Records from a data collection
----
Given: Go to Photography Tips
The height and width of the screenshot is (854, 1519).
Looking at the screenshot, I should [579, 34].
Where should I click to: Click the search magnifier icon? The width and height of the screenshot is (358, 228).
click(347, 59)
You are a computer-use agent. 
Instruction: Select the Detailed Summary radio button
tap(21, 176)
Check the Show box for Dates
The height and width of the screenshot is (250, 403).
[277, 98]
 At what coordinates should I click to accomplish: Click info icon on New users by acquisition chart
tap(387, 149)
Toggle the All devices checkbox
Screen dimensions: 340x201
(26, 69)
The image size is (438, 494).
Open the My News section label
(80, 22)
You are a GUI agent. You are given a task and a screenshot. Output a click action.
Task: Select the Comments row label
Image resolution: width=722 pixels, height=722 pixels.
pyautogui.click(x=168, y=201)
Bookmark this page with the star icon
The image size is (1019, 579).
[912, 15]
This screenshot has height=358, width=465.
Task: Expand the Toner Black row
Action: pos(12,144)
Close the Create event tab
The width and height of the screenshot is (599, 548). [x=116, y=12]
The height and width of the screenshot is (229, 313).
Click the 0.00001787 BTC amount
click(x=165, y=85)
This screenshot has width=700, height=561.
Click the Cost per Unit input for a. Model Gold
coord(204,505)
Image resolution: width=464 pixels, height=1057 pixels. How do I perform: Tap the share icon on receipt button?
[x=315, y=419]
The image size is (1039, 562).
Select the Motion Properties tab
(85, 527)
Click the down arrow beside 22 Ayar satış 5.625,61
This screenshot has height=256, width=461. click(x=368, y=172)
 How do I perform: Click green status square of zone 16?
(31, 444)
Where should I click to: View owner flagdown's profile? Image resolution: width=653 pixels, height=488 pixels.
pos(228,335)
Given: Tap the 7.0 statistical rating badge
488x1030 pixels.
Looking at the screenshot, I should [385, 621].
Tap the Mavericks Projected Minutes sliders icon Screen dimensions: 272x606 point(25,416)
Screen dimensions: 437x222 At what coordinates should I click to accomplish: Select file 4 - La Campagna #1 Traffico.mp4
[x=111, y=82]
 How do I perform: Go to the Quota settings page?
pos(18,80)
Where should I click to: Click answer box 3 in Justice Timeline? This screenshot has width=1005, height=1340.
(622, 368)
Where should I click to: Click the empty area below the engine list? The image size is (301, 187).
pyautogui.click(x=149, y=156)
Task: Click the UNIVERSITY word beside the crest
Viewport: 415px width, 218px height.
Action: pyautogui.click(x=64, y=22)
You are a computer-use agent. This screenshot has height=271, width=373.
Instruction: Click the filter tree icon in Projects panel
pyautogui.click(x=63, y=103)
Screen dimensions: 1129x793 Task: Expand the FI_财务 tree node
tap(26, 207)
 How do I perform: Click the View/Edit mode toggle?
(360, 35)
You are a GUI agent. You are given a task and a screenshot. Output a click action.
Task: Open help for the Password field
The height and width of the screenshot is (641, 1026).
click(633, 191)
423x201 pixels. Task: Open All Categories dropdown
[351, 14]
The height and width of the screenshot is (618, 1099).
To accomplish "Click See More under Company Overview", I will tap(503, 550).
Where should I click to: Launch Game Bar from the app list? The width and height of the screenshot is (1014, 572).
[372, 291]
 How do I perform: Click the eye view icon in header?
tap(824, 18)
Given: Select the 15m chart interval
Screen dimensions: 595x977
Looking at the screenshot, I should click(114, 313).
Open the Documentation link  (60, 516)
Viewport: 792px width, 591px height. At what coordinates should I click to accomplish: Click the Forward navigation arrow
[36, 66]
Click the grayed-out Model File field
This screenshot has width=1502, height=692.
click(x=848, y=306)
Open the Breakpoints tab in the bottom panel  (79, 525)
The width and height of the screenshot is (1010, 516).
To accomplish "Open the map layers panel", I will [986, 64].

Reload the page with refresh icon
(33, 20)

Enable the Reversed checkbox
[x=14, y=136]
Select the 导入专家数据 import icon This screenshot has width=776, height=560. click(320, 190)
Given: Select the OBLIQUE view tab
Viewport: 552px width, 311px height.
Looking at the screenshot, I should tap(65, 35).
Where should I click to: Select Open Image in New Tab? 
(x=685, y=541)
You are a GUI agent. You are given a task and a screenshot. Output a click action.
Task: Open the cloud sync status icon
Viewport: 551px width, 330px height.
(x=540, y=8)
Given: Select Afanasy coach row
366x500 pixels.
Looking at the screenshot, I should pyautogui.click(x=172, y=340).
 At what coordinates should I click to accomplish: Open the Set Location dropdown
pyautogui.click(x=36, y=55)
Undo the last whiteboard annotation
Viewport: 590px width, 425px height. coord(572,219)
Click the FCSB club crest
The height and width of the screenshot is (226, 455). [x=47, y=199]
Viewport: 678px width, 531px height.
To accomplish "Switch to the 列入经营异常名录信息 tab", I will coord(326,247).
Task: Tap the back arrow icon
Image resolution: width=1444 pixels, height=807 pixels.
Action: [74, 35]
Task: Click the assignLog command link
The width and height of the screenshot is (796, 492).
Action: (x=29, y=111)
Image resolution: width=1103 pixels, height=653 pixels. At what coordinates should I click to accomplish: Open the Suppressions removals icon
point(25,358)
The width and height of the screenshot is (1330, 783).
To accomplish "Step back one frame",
----
Your answer should consist of every line from the entries that holds "link".

Open the Documentation link  (60, 516)
Task: Click the assignLog command link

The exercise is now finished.